_Yapılacak İşler:_
1. İğtinâm-ı fırsat hakkındaki metnin "İğtinâm-ı fırsat; fırsatı" sözleriyle başlayıp "ile iştigâldir diyebiliriz." sözlerine kadar süren kısmını hiç değiştirmeden tekrar yazın.
2. İğtinâm-ı fırsat hakkındaki metni kaldığı yerden sürdürün.
━━ Metin ━━
İğtinâm-ı Fırsat

İğtinâm-ı fırsat; fırsatı ganimet bilmek, fırsatı kaçırmamak, fırsattan istifâde etmektir. Esâsında hayat büyük bir nimettir. Zaman ise o nimeti gayat’ül gâyata sevk etmekte istimâl edilecek en önemli zemberektir.

Fırsatlar ise stok edilmez. O halde hayatımızın en önemli gâyesi Kur’ân ve sünnet-i Resûlullah(sav)’ı asrımıza en eşmel ve mükemmel bir sûrette tefsîr eden Risâle-i Nûrları okumak, anlamak, idrâk edip tatbîk etmek olmalıdır. Çünkü Kâinatta Risâle-i Nûr dâvâsından dahâ büyük ve ehemmiyetli dâvâ yoktur. Risâle-i Nûrların iştigâl ettiği dâvâ, îmân ve Kur’ân dâvâsıdır. Öyleyse en büyük iğtinâm-ı fırsat Risâle-i Nûrlar ile iştigâldir diyebiliriz.
━━━
━━ Veri Listesi ━━
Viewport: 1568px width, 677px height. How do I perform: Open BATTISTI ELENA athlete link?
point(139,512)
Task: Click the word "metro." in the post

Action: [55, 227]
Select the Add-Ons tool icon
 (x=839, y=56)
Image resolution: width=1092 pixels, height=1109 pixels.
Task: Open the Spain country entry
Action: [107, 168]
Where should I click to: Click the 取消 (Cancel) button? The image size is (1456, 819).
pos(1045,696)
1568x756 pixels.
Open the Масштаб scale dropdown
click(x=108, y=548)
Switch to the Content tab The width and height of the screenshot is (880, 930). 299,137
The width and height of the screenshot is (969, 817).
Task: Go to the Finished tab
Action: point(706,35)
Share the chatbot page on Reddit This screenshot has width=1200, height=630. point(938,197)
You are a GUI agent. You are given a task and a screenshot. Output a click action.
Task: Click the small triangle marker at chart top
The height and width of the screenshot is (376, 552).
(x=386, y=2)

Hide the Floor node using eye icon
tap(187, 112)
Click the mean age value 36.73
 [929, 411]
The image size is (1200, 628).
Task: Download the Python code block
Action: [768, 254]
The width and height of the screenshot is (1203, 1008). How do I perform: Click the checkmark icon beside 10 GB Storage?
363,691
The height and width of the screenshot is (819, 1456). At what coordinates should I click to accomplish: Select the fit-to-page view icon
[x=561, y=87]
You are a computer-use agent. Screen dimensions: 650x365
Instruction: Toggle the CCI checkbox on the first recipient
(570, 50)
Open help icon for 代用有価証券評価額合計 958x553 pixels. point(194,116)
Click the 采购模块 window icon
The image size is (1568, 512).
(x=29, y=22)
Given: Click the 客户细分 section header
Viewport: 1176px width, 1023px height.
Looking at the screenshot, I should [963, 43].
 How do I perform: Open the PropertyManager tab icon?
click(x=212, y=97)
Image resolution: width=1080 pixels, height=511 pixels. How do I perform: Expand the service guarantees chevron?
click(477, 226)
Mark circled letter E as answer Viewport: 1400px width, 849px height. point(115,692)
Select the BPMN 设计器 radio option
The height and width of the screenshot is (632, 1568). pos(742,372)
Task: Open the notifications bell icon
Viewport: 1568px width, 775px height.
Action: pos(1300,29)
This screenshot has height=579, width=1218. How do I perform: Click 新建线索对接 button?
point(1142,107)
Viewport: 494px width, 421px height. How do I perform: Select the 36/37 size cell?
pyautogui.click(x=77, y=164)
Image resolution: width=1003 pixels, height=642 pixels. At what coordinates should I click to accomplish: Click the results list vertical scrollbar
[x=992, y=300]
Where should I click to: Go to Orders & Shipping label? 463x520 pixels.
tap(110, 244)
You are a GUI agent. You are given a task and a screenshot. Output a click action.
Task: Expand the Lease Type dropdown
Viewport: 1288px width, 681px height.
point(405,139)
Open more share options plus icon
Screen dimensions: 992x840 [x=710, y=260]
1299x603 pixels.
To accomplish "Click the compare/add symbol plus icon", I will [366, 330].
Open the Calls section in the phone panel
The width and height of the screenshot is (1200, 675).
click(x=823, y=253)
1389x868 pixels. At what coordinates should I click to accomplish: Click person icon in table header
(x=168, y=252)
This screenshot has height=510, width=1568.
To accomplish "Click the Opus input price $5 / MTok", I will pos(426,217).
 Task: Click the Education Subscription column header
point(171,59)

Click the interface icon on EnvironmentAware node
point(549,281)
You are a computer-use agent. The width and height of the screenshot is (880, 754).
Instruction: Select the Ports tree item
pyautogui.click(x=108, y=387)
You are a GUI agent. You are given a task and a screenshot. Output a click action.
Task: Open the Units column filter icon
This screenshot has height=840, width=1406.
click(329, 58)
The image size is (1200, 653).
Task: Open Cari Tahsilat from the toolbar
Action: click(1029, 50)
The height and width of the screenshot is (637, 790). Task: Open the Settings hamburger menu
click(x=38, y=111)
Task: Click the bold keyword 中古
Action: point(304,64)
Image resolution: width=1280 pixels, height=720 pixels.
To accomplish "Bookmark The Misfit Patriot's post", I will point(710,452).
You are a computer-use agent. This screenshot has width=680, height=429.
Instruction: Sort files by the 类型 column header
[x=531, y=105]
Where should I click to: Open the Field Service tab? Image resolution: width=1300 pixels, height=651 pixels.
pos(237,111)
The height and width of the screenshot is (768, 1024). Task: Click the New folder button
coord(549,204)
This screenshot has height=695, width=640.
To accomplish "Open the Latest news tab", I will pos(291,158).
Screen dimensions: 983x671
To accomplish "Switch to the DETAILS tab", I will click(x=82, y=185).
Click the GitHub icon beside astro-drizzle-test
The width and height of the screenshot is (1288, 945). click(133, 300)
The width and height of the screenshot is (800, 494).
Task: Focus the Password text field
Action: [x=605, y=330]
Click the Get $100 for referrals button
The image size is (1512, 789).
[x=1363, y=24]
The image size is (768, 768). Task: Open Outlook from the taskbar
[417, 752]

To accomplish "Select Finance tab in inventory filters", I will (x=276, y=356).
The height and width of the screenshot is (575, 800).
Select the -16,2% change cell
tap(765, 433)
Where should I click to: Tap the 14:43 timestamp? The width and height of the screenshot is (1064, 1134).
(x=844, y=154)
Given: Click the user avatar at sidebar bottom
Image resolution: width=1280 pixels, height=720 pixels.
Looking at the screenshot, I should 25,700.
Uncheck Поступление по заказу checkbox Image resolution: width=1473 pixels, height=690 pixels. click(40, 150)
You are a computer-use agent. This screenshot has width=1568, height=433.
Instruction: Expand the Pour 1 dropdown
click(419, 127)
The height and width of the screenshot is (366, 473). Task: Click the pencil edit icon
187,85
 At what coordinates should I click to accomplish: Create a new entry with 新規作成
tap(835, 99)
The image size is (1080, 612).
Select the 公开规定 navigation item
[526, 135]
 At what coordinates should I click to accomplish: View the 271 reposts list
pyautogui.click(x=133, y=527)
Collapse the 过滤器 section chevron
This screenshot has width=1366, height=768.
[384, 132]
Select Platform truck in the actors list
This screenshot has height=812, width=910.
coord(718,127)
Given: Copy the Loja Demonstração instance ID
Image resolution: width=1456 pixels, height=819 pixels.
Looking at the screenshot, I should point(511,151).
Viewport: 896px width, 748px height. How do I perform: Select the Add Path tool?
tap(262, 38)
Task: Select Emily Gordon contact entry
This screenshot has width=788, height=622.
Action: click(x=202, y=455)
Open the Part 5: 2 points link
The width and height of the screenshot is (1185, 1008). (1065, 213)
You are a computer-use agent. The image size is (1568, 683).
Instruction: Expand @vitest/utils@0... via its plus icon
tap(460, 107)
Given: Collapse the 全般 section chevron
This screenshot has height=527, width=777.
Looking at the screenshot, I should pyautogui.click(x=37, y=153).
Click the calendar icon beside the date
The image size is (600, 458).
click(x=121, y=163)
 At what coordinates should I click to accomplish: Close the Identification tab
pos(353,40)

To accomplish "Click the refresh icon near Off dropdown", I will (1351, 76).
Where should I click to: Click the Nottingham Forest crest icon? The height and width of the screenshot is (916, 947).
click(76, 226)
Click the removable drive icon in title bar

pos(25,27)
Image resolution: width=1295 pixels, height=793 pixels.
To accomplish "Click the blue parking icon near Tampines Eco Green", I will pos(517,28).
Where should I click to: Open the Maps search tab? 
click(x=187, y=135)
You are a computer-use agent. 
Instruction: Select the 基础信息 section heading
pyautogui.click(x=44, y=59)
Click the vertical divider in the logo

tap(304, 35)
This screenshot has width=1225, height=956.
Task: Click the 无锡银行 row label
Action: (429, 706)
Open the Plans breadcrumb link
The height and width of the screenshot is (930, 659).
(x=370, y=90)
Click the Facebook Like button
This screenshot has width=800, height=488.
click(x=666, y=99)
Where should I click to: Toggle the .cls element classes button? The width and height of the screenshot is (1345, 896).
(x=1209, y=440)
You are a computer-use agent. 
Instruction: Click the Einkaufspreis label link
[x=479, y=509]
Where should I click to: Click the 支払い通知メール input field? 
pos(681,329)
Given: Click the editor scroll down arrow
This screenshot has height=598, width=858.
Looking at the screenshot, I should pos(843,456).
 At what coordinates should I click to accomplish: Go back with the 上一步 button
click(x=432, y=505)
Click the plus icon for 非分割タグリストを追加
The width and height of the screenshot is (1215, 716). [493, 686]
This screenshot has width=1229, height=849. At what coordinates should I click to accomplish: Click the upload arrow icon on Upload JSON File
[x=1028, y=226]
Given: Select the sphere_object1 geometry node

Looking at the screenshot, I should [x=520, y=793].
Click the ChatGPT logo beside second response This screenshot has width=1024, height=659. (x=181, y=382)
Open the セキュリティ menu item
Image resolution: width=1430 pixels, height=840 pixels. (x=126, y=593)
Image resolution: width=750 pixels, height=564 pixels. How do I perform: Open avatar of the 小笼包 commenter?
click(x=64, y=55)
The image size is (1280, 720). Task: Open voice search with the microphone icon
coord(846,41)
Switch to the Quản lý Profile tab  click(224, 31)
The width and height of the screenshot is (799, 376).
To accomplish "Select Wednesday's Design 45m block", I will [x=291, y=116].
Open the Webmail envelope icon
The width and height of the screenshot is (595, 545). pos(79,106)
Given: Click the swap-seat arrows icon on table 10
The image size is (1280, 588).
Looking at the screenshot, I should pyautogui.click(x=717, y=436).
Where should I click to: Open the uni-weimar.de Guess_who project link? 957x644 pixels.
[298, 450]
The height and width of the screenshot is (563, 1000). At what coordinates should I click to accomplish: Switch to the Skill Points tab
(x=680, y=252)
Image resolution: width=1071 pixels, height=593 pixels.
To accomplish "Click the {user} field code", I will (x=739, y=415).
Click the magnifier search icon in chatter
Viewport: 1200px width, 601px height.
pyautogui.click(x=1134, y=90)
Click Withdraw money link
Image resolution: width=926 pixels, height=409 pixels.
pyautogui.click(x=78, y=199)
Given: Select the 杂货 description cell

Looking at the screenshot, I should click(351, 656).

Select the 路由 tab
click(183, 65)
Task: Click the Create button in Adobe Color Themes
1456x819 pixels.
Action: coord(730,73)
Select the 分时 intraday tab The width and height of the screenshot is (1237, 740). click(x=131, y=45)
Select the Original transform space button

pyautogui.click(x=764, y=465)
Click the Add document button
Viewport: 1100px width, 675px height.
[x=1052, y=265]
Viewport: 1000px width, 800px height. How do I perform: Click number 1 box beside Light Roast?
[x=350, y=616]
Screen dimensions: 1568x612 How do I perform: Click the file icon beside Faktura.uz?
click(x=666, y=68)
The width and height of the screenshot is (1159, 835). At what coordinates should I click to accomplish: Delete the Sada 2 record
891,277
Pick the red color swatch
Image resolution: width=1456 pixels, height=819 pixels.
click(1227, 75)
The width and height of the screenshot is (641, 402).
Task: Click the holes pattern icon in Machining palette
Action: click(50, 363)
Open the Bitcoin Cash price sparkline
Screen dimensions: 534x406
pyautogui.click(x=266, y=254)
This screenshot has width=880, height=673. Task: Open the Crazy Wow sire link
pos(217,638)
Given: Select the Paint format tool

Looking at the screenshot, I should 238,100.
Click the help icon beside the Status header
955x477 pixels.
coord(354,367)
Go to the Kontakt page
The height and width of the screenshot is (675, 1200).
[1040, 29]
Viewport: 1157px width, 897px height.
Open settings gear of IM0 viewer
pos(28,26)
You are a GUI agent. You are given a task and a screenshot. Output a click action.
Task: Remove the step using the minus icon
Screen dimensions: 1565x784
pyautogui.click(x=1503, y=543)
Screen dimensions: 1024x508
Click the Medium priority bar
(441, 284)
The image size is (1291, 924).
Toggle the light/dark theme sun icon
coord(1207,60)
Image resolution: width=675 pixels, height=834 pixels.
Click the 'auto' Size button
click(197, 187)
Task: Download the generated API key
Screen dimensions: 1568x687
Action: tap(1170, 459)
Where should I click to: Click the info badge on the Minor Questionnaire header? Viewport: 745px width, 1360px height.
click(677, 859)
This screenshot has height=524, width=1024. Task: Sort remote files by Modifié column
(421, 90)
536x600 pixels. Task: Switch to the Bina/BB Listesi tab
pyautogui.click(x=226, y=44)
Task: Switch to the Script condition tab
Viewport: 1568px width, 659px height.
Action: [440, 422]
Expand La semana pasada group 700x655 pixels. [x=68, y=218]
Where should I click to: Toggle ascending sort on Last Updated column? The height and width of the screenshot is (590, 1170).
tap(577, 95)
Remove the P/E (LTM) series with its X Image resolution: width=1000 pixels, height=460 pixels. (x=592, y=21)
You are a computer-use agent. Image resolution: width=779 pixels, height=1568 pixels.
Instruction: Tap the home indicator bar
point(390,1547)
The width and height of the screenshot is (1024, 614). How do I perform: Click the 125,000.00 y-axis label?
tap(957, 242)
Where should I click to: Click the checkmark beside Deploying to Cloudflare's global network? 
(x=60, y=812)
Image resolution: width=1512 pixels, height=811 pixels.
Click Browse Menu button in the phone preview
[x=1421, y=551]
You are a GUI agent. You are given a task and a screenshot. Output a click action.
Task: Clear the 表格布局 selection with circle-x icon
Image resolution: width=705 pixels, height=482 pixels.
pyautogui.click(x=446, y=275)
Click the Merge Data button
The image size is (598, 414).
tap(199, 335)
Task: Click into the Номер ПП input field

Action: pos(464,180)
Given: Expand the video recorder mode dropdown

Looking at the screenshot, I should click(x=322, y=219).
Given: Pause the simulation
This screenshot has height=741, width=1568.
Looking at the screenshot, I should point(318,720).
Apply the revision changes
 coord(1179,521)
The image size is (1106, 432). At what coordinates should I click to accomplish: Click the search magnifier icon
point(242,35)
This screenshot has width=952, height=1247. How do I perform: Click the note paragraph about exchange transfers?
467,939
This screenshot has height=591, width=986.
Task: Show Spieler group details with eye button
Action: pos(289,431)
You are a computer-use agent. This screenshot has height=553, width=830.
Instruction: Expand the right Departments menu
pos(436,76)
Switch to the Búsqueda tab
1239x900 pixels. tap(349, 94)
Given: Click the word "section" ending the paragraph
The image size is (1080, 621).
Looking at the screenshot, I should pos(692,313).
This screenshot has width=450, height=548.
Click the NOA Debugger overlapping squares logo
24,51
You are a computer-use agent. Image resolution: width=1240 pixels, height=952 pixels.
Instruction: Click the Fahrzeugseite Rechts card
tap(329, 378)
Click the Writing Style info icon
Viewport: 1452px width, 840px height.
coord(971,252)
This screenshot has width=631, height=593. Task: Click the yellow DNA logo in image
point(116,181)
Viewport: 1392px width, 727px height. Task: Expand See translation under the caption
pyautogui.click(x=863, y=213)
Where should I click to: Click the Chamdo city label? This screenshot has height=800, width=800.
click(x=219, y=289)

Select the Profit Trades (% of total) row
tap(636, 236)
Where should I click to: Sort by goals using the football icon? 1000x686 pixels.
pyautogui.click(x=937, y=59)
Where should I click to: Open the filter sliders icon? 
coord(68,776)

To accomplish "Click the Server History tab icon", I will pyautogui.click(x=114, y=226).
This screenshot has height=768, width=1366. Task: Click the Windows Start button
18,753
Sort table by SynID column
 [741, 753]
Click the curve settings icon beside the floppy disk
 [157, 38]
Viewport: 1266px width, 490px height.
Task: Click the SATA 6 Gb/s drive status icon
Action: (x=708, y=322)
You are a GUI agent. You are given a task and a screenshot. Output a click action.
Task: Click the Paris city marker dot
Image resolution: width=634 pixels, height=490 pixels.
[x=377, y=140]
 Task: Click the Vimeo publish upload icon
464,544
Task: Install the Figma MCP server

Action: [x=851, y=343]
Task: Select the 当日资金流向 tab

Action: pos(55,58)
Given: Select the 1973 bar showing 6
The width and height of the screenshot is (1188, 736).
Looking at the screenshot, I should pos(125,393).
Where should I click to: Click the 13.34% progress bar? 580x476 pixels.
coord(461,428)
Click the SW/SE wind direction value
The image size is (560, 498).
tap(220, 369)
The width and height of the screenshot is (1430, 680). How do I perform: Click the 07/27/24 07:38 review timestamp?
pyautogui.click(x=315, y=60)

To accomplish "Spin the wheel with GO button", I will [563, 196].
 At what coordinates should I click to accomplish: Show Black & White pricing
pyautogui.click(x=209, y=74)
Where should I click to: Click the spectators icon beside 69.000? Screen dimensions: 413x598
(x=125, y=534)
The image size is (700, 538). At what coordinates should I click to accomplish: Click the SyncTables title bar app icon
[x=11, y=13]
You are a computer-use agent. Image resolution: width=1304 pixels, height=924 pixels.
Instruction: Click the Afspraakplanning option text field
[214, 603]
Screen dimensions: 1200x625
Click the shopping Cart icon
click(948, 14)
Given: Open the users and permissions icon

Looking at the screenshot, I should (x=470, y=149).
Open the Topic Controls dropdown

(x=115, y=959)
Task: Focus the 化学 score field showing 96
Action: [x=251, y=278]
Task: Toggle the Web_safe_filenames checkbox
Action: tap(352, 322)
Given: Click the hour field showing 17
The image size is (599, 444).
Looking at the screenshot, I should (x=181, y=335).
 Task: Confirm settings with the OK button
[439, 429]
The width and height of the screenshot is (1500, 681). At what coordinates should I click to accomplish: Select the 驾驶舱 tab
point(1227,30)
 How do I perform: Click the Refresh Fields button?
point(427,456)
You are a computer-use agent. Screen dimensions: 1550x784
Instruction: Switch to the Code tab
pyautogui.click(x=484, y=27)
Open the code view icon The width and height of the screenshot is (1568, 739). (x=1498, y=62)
━━━
_Görev Sonuçları:_
1.
İğtinâm-ı fırsat; fırsatı ganimet bilmek, fırsatı kaçırmamak, fırsattan istifâde etmektir. Esâsında hayat büyük bir nimettir. Zaman ise o nimeti gayat’ül gâyata sevk etmekte istimâl edilecek en önemli zemberektir.

Fırsatlar ise stok edilmez. O halde hayatımızın en önemli gâyesi Kur’ân ve sünnet-i Resûlullah(sav)’ı asrımıza en eşmel ve mükemmel bir sûrette tefsîr eden Risâle-i Nûrları okumak, anlamak, idrâk edip tatbîk etmek olmalıdır. Çünkü Kâinatta Risâle-i Nûr dâvâsından dahâ büyük ve ehemmiyetli dâvâ yoktur. Risâle-i Nûrların iştigâl ettiği dâvâ, îmân ve Kur’ân dâvâsıdır. Öyleyse en büyük iğtinâm-ı fırsat Risâle-i Nûrlar ile iştigâldir diyebiliriz.

2.
O halde bütün hayatımızı o dâvâya sarf etsek yine de az düşer. Çünkü mukâbilinde büyük fiyat alıyoruz. Bu fırsatları kaçırmak istemediğimiz içindir ki, acele ediyoruz. Nûrlara koşuyoruz, Nûrları yaşıyoruz ve Nûrlarla soluyoruz. “Ubûdiyetin iktizâ’ ettiği ve bu Nûrlardan aldığım derslerin delâlet ettiği vecihle bütün kusurları, tekmil fenâlıkları nefsimden ve iyilikleri, iyi şeyleri Allah’tan biliyoruz. Nûrlara ve Kur’ân’a hizmeti hasbî olarak arzu ediyoruz ve neşrine muvaffak olamadığımız için mü’minler hesabına çok müteessir oluyoruz. Bu halimize de şükürler olsun. Yine de o Nûrları Rabbimiz bizlere ihsân etmiş bulunuyor.


Öyleyse “Bu fırsatı kaçırırsak, dünyamız ağladığı gibi âhiretimiz dahi ağlayacak خَسِرَ الدُّنْيَا وَاْلاٰخِرَةَ (“O dünyada da, âhirette de ziyana uğramıştır.” Hac Sûresi, 22:11.)  tokadını yiyeceğiz.( On Birinci Şua)”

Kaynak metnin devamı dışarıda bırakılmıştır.